WHAT NEEDS TO BE DONE —
I'd like the records transcribed exactly, leaving the images out.

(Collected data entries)
------------------------------------------------

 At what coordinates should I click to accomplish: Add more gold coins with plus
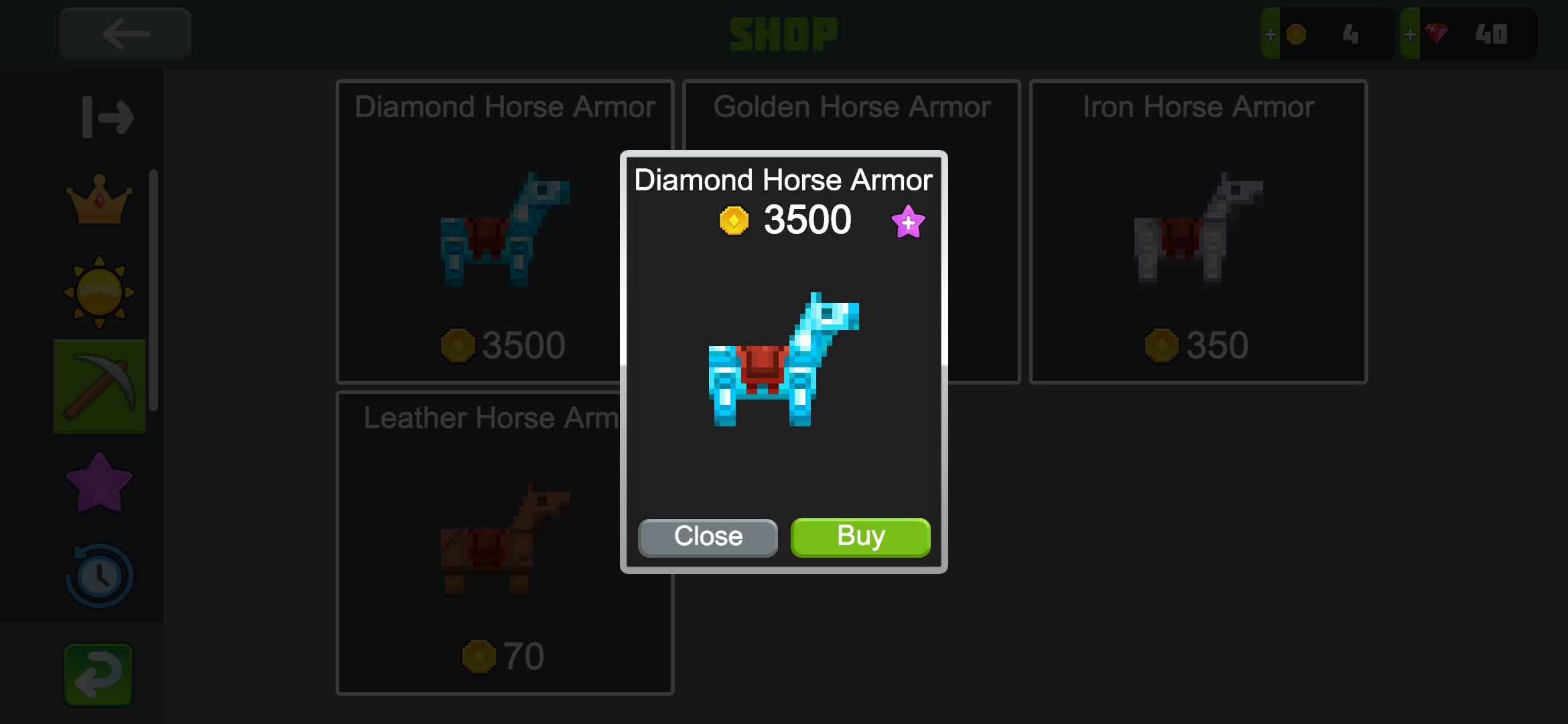pyautogui.click(x=1270, y=34)
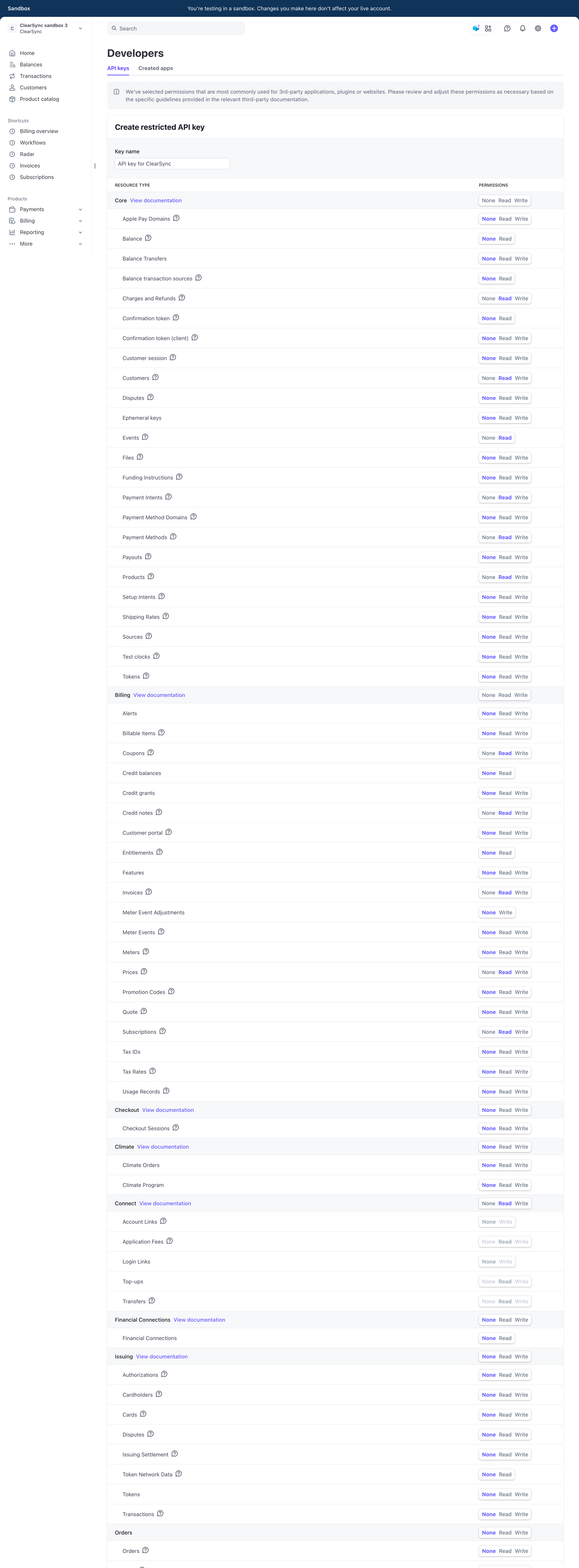579x1568 pixels.
Task: Open notifications bell in the header
Action: click(522, 29)
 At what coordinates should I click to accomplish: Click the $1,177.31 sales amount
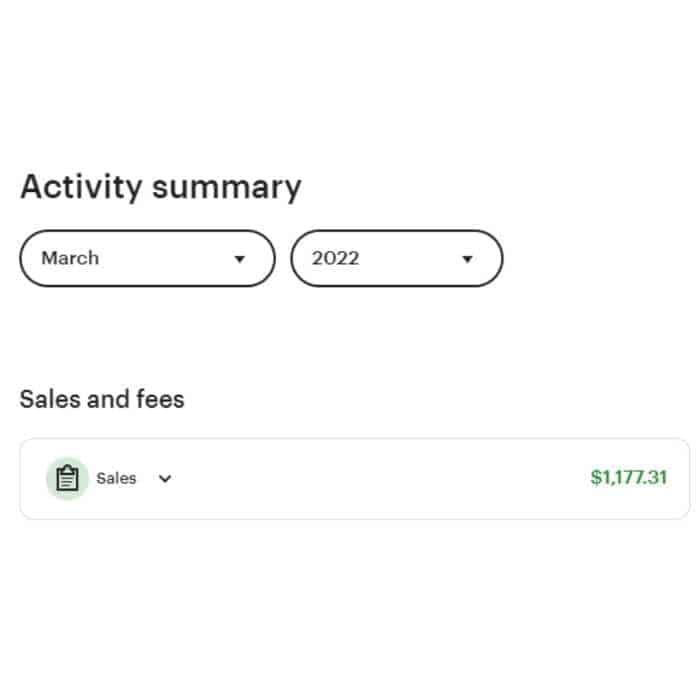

------------------------------------------------

TASK RESULT —
 At what coordinates should I click to accomplish: Add more gold coins with plus
pyautogui.click(x=1270, y=34)
579x1568 pixels.
Task: Open notifications bell in the header
Action: click(522, 29)
 At what coordinates should I click to accomplish: Click the $1,177.31 sales amount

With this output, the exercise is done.